Energiespeicher sind eine der Schlüsseltechnologien für die Energiewende. Um von Kohle, Gas und Öl wegzukommen, sind neue Wege gefordert. Eine Champagnerdiskussion um die Nutzung von Wasserstoff sieht Experte Michael Sterner von der OTH Regensburg Ostbayerische Technische Hochschule Regensburg als Problem. M. Sterner ist außerdem stellvertretender Vorsitzender des Fachausschusses „Energiespeicher“ des VDI Verein Deutscher Ingenieure e. V., Düsseldorf, sowie der Richtlinienreihe „VDI 4635 Power-to-X“.
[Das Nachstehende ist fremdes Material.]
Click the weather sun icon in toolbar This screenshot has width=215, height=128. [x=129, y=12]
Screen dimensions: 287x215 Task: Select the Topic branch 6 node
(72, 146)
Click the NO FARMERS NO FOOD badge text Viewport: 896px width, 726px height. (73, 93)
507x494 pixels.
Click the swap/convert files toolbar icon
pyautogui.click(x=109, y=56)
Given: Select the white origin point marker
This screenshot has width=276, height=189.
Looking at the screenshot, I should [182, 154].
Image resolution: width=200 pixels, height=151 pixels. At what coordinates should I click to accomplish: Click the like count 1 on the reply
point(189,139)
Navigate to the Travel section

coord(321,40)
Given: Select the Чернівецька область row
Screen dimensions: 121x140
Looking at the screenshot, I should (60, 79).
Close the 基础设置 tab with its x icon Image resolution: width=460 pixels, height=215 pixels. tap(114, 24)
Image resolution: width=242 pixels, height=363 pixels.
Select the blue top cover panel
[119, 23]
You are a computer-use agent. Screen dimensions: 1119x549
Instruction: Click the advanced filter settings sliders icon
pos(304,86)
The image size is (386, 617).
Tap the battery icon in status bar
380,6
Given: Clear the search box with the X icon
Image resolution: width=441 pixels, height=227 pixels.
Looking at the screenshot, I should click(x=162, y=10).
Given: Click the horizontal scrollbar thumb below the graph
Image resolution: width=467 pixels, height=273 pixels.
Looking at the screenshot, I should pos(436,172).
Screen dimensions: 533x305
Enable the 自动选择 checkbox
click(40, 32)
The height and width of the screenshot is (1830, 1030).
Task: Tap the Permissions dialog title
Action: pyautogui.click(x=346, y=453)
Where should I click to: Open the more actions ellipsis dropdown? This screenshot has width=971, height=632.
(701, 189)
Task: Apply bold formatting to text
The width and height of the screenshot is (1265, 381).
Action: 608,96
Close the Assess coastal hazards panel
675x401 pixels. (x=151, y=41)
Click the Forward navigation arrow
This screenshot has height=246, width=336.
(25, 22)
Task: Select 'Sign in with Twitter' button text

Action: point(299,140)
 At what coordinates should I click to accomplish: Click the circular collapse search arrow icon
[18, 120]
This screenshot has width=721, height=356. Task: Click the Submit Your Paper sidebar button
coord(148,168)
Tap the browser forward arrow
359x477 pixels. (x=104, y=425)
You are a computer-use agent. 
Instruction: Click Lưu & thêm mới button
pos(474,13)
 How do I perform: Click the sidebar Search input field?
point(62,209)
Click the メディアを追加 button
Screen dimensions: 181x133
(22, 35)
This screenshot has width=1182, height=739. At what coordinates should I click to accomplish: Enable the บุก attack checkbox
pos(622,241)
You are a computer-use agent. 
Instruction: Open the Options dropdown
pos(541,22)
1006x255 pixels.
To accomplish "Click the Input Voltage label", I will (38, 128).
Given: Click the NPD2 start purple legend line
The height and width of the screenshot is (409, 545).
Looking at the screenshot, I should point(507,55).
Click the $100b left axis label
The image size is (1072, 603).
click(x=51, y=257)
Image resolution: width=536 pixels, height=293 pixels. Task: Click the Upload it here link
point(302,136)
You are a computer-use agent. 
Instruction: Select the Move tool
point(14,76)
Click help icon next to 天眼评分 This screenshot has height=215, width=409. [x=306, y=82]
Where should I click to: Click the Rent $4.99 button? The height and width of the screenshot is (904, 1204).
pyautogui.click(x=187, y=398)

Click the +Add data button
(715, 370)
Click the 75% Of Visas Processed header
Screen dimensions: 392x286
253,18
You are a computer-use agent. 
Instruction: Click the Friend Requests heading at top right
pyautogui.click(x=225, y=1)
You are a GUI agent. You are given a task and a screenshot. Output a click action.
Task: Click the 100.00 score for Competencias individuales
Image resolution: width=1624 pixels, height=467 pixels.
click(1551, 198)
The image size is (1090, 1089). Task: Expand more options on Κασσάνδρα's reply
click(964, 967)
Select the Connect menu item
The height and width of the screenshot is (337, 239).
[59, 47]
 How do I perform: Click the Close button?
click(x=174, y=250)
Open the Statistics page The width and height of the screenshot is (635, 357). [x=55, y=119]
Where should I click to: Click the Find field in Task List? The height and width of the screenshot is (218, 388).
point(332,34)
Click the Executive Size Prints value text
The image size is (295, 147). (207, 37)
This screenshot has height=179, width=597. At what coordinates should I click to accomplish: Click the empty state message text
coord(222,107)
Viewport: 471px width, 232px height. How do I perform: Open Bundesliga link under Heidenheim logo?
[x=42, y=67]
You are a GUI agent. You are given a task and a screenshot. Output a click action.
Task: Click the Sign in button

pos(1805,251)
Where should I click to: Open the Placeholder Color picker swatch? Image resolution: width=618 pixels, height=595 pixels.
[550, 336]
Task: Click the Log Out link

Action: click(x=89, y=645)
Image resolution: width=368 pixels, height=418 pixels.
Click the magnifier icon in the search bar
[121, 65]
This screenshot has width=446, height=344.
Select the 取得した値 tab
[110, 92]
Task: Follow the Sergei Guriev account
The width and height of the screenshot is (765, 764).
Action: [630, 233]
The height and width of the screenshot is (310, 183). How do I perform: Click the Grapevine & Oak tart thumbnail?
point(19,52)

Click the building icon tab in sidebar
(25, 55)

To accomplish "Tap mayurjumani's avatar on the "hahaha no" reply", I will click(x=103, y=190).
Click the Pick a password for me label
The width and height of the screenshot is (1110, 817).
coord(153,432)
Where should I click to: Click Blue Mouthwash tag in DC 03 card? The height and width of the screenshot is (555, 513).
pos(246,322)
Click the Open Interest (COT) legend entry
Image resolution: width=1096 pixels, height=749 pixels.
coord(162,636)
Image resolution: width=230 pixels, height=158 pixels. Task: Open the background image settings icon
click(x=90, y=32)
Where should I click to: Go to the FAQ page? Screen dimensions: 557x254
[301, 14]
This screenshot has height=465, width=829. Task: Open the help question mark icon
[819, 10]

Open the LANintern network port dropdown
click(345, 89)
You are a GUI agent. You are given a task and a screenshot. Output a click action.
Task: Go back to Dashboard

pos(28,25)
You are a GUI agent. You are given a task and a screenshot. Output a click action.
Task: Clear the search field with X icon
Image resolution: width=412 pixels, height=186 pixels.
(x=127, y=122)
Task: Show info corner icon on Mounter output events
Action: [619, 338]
Wie M. Sterner im VDI-Podcast „Technik aufs Ohr“ erklärt, wurden immer Energiespeicher genutzt. Dabei handelt es sich um die gespeicherte fossile Energie, die die Natur über Millionen Jahre in Form von Kohle, Öl und Gas gebildet hat. Das ist nichts anderes als uralte Biomasse. Man muss seiner Ansicht nach schnellstmöglich weg von Kohle, Öl und Gas und andere Energiespeicher suchen. Als Beispiel nennt er die Speicherung von Wind- und Solarenergie, wenn wir keine Sonne haben.

Energiewende aus Europa heraus nicht leistbar

Deutschland will und muss klimaneutral und unabhängig von fossilen Energieträgern werden. Die Fläche der Atacama-Wüste würde ausreichen, um genügend erneuerbares Gas zu liefern – und zwar zu denselben Preisen, wie es aktuell aus Katar importiert wird, gibt der Professor für Energiespeicher und Energiesysteme an. Erneuerbare sind auf der Welt verfügbar, die Frage ist laut M. Sterner, wie diese verfügbar und transportierbar gemacht werden.

Er ist sich jedenfalls sicher: Wir werden die Energiewende allein aus Europa heraus nicht stemmen. Wir hätten zwar die Potenziale, aber nicht die Akzeptanz. Besonders störend empfindet er die Debatte um die Nutzung von Wasserstoff. Diese Champagnerdiskussion, dass Wasserstoff so knapp, wertvoll und ineffizient ist, hält er für nicht zielführend. Es ist bekannt, dass Wasserstoff in der Zukunft benötigt wird – allein für die Stahlerzeugung werden 5.000 Windräder gebraucht, um ausreichend Wasserstoff herzustellen. Deutschland muss die Dimension der großen Herausforderungen in den Fokus rücken, denn wenn man sich weiter in Grabenkämpfen wie E-Auto versus Verbrenner verliert, übersieht man die Dimension des Problems.

Als Fazit zieht M. Sterner, dass jede Lösung gebraucht wird, die da ist, um das ambitionierte 1,5-Grad-Ziel überhaupt noch zu erreichen.

Aktuelle Krise: Möglichkeiten, Gas zu speichern

Im weiteren Verlauf des Podcasts geht es um die aktuellen Möglichkeiten, Gas zu speichern. Laut Christian Doetsch, Institutsleiter am Fraunhofer-Institut für Umwelt-, Sicherheits- und Energietechnik UMSICHT, Oberhausen, Inhaber des Lehrstuhls für „Cross Energy Systems“ an der Fakultät für Maschinenbau der Ruhr-Universität Bochum, und außerdem Vorsitzender des Fachausschusses Energiespeicher im VDI, sind die großen Gasspeicher, die aktuell vorhanden sind, die Untergrundspeicher. In Deutschland haben sie ungefähr eine Kapazität, mit der man zwei bis maximal drei Wintermonate abdecken kann, führt C. Doetsch aus. Die Lage im aktuellen Winter ist zunächst beruhigend, denn in Europa sind die Gasbestände sehr hoch – trotz der Lage durch den Ukraine-Krieg.

Wie M. Sterner ergänzt, wird über das Gasnetz in Deutschland viermal so viel Energie in der Leistung als über das Stromnetz verteilt. Das heißt konkret, dass 8.000 Mal so viel Energie darin gespeichert ist wie in allen Pumpspeichern und Batterien, die aktuell in Betrieb sind.
Aufgrund der Weltlage hat das Zusammenspiel zwischen Industrie und Politik schneller als üblich funktioniert, sodass die Gasspeicher voll sind. M. Sterner gibt allerdings zu bedenken, dass es sich um die Auffüllung mit fossilem Erdgas handelt – vor allem aus Ländern, die zwifelhaft als Partner sind.